Unfortunately the cautions of Havel were not heeded and the structures of authoritarianism remain stubbornly rooted in many facets of national life; not the least being politics. His motto was “live not the lie” and it was derived from his conclusion that under the dictatorship, citizens were reduced to living a lie. Everyone, the ruler and the ruled, knew everything was founded on lies but no one wanted to bell the cat. Havel was one that did and in so doing led his country to free itself from much of the contradictions that still plague our country.
In his 1978 essay “The Power of the Powerless,” Havel showed how the totalitarian state could be overthrown. He first analysed the system to move beyond “name calling”: “The profound difference between our system – in terms of the nature of power- and what we traditionally understand by dictatorship, a difference I hope is clear even from this quite superficial comparison, has caused me to search for some term appropriate for our system, purely for the purposes of this essay. If I refer to it henceforth as a “post-totalitarian” system, I am fully aware that this is perhaps not the most precise term, but I am unable to think of a better one. I do not wish to imply by the prefix “post” that the system is no longer totalitarian; on the contrary, I mean that it is totalitarian in a way fundamentally different from classical dictatorships, different from totalitarianism as we usually understand it.”
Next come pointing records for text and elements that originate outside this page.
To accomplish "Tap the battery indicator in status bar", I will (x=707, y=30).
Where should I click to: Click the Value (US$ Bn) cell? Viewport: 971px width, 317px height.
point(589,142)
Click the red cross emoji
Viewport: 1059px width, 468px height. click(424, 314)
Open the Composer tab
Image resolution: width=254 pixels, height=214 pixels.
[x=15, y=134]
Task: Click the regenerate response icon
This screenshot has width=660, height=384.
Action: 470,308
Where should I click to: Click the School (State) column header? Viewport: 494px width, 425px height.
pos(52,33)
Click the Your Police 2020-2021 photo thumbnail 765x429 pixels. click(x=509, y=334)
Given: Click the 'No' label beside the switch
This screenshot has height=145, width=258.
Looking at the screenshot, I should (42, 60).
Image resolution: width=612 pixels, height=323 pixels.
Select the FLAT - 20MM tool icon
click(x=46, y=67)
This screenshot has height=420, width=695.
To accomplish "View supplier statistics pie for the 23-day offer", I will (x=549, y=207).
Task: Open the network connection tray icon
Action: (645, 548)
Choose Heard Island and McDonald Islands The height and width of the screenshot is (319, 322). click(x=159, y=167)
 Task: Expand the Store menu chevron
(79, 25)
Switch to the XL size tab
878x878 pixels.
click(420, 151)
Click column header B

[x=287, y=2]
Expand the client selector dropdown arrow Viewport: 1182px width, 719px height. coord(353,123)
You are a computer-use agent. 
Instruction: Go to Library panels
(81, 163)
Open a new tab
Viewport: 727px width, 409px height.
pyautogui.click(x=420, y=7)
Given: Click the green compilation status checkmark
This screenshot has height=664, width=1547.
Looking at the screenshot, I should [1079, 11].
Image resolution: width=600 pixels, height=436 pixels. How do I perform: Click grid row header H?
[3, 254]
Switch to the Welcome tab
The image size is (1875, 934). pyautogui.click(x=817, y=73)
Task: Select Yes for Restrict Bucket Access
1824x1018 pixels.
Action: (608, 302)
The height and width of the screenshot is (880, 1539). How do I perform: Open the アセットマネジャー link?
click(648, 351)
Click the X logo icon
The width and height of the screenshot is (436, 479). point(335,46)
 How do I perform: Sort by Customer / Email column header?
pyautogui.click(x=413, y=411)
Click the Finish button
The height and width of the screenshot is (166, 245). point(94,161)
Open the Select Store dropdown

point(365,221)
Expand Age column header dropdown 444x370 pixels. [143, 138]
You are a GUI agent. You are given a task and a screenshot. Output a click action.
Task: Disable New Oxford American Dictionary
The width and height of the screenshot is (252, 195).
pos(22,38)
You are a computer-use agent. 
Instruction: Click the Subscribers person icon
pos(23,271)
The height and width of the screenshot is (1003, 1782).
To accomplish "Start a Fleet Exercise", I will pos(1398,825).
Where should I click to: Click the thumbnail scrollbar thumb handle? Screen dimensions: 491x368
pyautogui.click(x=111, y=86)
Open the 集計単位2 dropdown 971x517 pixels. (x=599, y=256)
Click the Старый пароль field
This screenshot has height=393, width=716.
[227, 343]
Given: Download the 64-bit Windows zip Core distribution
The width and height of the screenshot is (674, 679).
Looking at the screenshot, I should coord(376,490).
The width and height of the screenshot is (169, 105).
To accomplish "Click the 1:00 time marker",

Havel posited that an ordinary citizen is conditioned to, “conceal from himself the low foundations of his obedience, at the same time concealing the low foundations of power. It hides them behind the facade of something high. And that something is ideology. Ideology is a specious way of relating to the world. It offers human beings the illusion of an identity, of dignity, and of morality while making it easier for them to part with them. As the repository of something supra-personal and objective, it enables people to deceive their conscience and conceal their true position and their inglorious modus vivendi, both from the world and from themselves.”
In a most powerful peroration, Havel identified the life of lies that must be transcended by ordinary citizens if we are ever to become really free: “The post-totalitarian system touches people at every step, but it does so with its ideological gloves on.
This is why life in the system is so thoroughly permeated with hypocrisy and lies: government by bureaucracy is called popular government; the working class is enslaved in the name of the working class; the complete degradation of the individual is presented as his ultimate liberation; depriving people of information is called making it available; the use of power to manipulate is called the public control of power, and the arbitrary abuse of power is called observing the legal code; the repression of culture is called its development; the expansion of imperial influence is presented as support for the oppressed; the lack of free expression becomes the highest form of freedom; farcical elections become the highest form of democracy; banning independent thought becomes the most scientific of world views; military occupation becomes fraternal assistance.
Because the regime is captive to its own lies, it must falsify everything. It falsifies the past. It falsifies the present, and it falsifies the future. It falsifies statistics. It pretends not to possess an omnipotent and unprincipled police apparatus. It pretends to respect human rights. It pretends to persecute no one. It pretends to fear nothing. It pretends to pretend nothing.”